My desire with sentences is to translate something true.
Nerve pain, in all its colors, is ultimately a failure of communication—the sending of a warning message from the foot or elbow or neck to the brain when nothing external warrants that message. Pain is a somatic experience that the brain sends back; pain grows from the brain, shooting outward as prescribed by mixed signals—a faulty call and response.
Trying to justify my body will always make my sentences too long.
At home, I try to write better sentences, if try means: run the sink, make a cup of tea, stare from the couch at the pine out the large front window over a closed laptop or no laptop at all. Better sentences would be staccato with certainty. Instead: languishing trails of narrative that run in slow loops.
I take my body to the yard, where the limey green that’s crept over our raised bed, which stretches from one fence to the other, is not something I planted. A weed, with shields for leaves.
Pain, in my body, does not come in the color green.
A day of summer
I’ve never been well; I don’t know what it feels like to have a body that’s not in pain.
Where I grew up in Colorado, we had no creeping bellflower yet, but we did have roses, which Mom did not plant and did not love. For parts of every year, the bushes got so spindly that they’d wrap the mailbox, and the postal service would refuse to deliver mail—cutting us off from the outside world until we dealt with the “dangerous conditions” of our home. Mom does not have the right kind of hands for roses; her fingers are twice the width of mine, masculine and covered in scars from hot glue guns and kitchen burns. She’d use the French knife Uncle sharpened every Christmas to hack the bushes down to their stumps, both aware she was only encouraging their growth and temperamentally unable to take a daintier approach.
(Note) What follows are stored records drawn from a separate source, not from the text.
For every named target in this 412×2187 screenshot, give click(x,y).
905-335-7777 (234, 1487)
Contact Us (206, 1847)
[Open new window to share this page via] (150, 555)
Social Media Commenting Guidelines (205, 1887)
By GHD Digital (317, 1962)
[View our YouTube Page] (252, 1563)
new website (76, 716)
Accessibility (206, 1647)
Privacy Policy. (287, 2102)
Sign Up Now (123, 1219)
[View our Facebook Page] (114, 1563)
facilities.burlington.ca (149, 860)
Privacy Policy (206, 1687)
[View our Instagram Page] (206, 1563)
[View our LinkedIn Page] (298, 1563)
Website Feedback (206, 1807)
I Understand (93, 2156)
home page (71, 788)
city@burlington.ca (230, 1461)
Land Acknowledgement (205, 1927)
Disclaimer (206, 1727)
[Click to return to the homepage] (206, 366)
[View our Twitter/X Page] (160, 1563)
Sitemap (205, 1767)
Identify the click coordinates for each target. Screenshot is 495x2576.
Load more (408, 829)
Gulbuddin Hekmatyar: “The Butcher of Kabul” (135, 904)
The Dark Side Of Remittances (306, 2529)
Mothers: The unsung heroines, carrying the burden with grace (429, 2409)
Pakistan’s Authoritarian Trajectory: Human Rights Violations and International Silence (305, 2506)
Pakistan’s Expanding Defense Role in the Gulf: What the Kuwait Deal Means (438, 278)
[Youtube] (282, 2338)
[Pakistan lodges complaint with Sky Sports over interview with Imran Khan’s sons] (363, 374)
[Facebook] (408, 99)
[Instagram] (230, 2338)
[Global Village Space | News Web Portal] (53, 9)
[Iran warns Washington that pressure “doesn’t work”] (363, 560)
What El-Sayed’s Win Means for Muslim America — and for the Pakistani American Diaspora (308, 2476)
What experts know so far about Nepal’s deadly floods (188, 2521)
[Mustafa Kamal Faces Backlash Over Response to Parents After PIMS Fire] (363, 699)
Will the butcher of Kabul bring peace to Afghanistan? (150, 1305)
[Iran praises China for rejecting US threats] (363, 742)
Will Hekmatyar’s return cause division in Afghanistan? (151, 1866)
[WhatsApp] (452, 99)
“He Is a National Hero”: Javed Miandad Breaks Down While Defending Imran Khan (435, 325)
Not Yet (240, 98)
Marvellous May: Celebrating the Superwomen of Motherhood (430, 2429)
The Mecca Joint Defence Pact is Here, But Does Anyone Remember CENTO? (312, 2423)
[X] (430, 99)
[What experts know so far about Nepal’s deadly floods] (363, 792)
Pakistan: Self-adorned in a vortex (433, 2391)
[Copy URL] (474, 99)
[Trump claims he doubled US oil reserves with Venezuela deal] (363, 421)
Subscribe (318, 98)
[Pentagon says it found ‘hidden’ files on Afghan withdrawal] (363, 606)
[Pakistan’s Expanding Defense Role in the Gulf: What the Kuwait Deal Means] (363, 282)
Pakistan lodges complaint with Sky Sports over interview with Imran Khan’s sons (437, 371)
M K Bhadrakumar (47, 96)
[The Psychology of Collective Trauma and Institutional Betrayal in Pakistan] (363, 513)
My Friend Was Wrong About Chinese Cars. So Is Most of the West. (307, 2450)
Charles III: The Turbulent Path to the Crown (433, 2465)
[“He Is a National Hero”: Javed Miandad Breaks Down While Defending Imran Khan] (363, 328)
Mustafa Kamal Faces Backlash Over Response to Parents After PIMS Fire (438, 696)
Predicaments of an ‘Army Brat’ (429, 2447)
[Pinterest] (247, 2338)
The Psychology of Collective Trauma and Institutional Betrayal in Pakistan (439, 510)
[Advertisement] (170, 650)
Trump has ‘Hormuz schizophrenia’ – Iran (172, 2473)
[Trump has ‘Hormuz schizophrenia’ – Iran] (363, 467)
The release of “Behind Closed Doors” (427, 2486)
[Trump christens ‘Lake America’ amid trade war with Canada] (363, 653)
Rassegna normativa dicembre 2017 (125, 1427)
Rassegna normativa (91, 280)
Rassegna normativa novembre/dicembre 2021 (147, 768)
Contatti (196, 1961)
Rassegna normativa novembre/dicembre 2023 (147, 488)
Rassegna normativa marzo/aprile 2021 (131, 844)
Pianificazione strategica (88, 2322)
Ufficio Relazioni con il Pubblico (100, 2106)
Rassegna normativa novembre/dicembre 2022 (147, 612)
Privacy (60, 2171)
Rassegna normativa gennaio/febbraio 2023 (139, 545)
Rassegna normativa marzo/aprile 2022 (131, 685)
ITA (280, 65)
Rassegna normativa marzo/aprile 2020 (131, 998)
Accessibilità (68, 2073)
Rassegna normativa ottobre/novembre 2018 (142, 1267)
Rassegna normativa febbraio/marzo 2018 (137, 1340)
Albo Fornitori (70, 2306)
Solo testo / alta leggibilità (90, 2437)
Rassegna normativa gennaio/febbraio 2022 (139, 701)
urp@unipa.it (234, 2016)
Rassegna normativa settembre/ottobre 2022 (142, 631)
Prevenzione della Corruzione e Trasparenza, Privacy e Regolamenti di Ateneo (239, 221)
When, every few years, she tried to dig them up, she never got much more than thorn gouges in her neck and the backs of her hands.
Mom and I have a disparate relationship to pain. She never notices when she’s sliced into herself or charred her wrist red on a saucepan’s edge, every nick a source of disembodied entertainment—Well! Look at that. —and then ambivalence. Meanwhile, my body curls around its center, collapsing floorward when I use its joints too much in a day for standing upright or twirling a wooden spoon. Even wordless, my shape hosts the femininity of complaint.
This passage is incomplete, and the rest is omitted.